If you get stuck, ask for your children’s help. Maybe your children will even come up with a story of their own! You will be fostering their imaginations, and helping them with language arts skills.
Get Crafty. Recycle cereal boxes to make things. With some scissors, glue and tape, you can make almost anything with cereal boxes. If you have some markers or paint on hand, you can decorate them too. Click here for some ideas from my son’s projects.
Storytelling and Puppet Shows. Combine the cereal box crafts and storytelling by making puppets and putting on puppet shows of your favorite stories. Click here for my post about that.
With Older Kids (or any age, really)
Nature Studies. No matter where you live, there is nature happening outside your windows. Have you tried to identify what you see? Here are some sites that will help you with identification:
All About Birds, Cornell Lab of Ornithology
Plant Identification Links by BudBurst
Insect Identification (for North America)
Books.
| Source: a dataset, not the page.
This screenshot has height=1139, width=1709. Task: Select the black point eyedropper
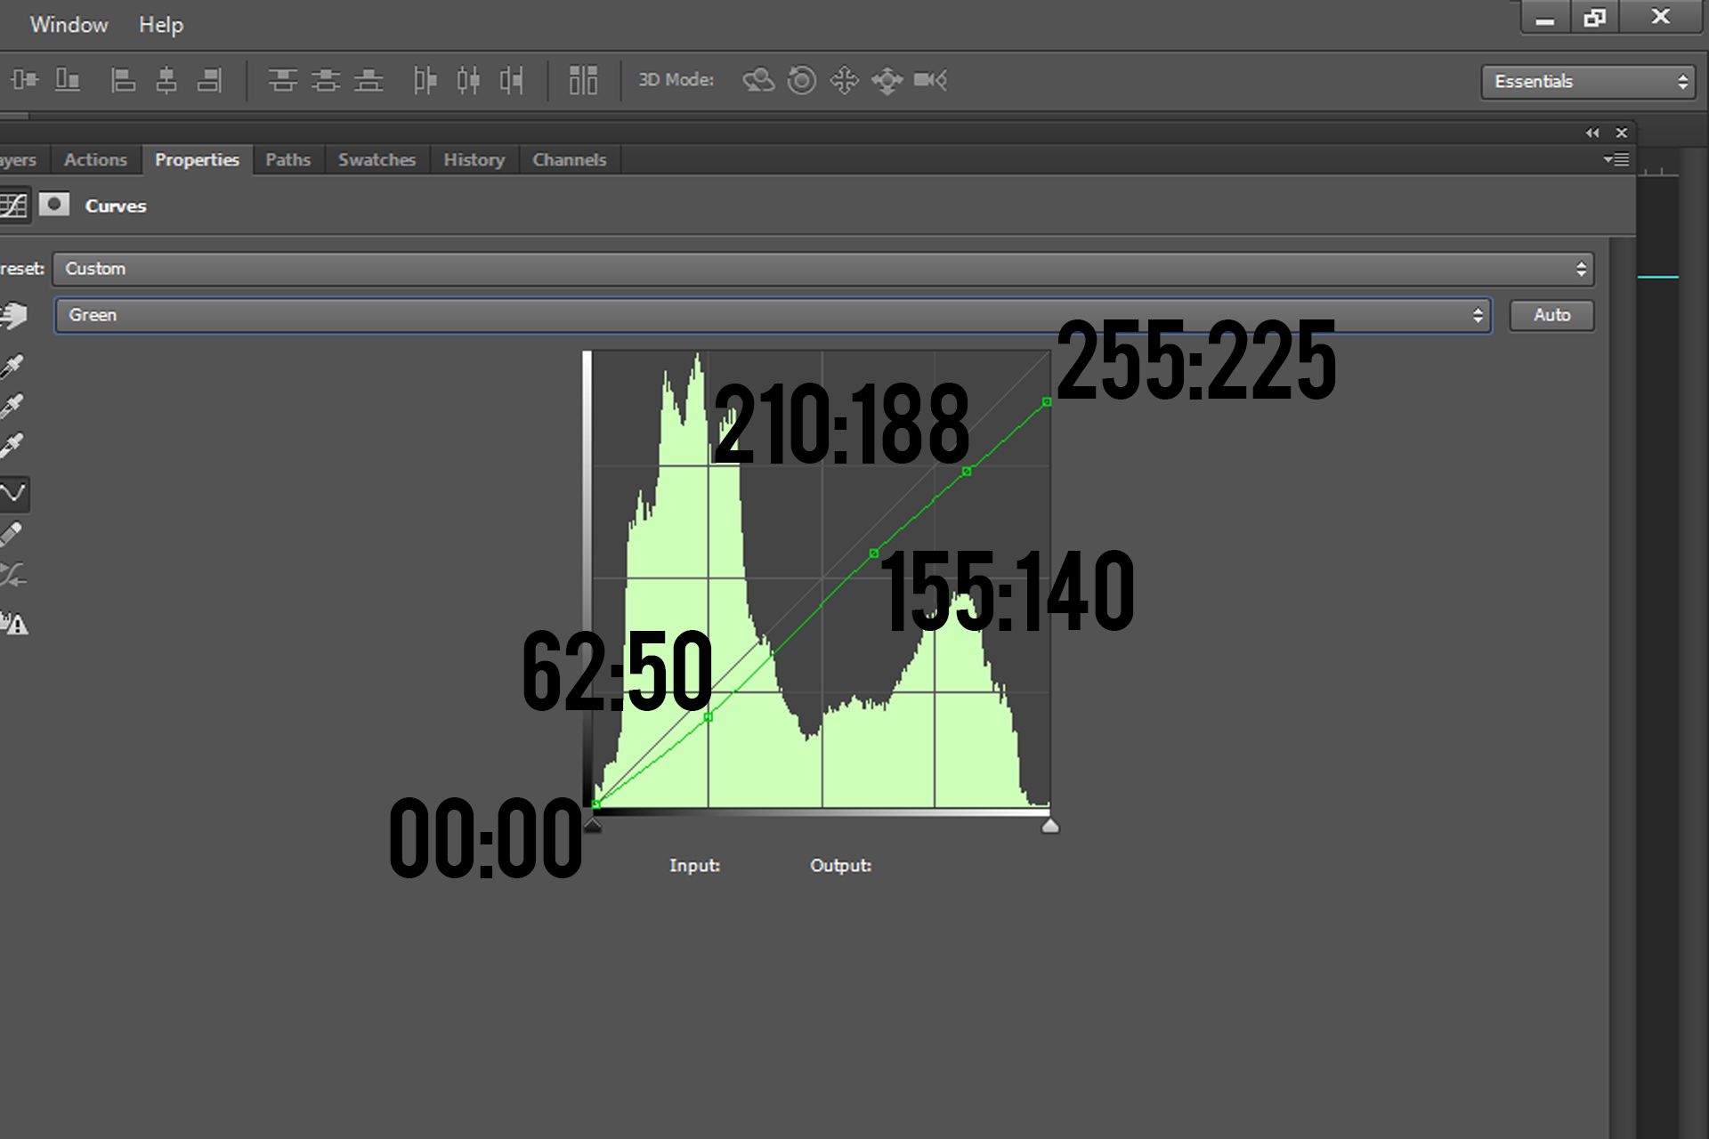(12, 365)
If you don’t have a big home library or don’t want to go to the library right now, there are a lot free resources on web that will give you plenty of reading material. No matter how old your kids are, they might enjoy a family read aloud.
Project Gutenberg: Free eBooks : You will find the world’s great literature here, with focus on older works for which U.S. copyright has expired.
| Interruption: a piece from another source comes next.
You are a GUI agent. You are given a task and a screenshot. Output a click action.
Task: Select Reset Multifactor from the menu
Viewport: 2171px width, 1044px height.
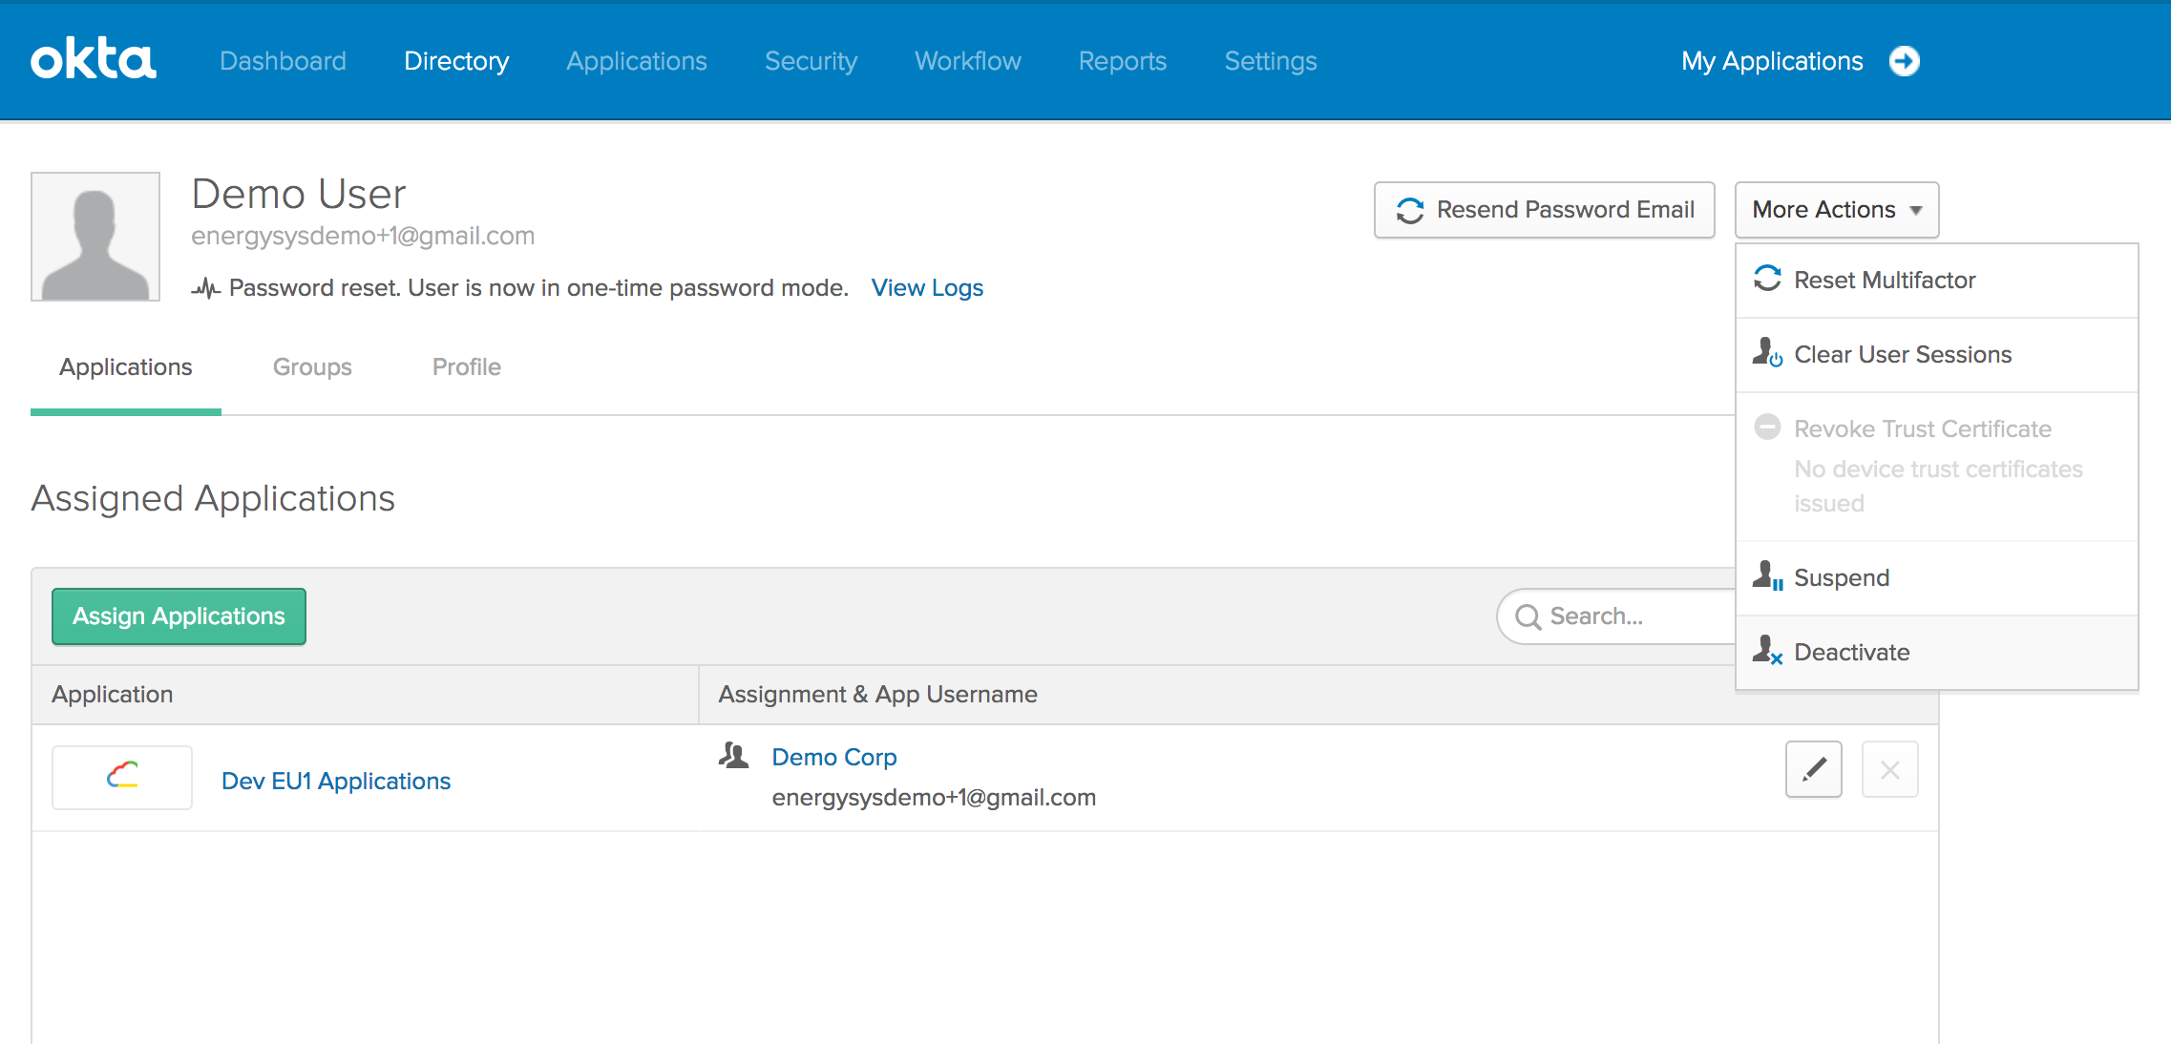click(1884, 281)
Open Library: Open Library is an open, editable library catalog, building towards a web page for every book ever published.
The Literature Network: over 3500 full books and over 4400 short stories and poems by over 260 authors (Although this free site has a bunch of ads, you can use your reader view to have a more pleasant reading experience.)
Documentaries. We’ve been watching documentaries or other educational shows with our kids everyday at lunchtime since they were born (literally). We usually watch 30-45 minutes at a time and continue it the next day. I know documentaries aren’t everyone’s cup of tea, but you may be surprised at what kids will get into, if all the family joins in. I have a kept a list of most of the programs we’ve watched in a Pinterest board, but you can find documentaries easily by searching on Netflix, Amazon Prime or any other streaming service.
Other Random Ideas for Anybody
Someone beat me to it, but I’m glad because you can read this article by Travel and Leisure to get links to 12 Museums From Around the World That You Can Visit Virtually.
Also, here are a few topics I’ve written about…
Start a Sketchbook Habit.
Yard Projects that the whole family can help with.
Digital Games — I have no problem with these as long as kids don’t use them all day long.
Resources for School Subjects
For little kids learning to read, there’s Starfall.com. My boys loved that.
Of course, there’s Khan Academy, which has many subjects. We use it for math. But we also love Mathantics.com.
For history, I made a post with several resources that would be good for older kids. But Ducksters.com is fun for the younger crowd, and it has much more than history too. You can find science and geography there too.
My son also uses some free science textbooks at CK12.org, and that site offers resources for all subjects as well.
My kids are musicians, and we love classical music (all kinds of music, really), so I must mention that YouTube.com is a great place to experience all kinds of classical music. For world class music, check out the videos from the Curtis Institute of Music.
If I can think of anything else, I’ll be sure to add it here, so check back later. Feel free to leave any ideas and resources in the comments section too!
Please take care of yourselves and your loved ones. I wish you all good health.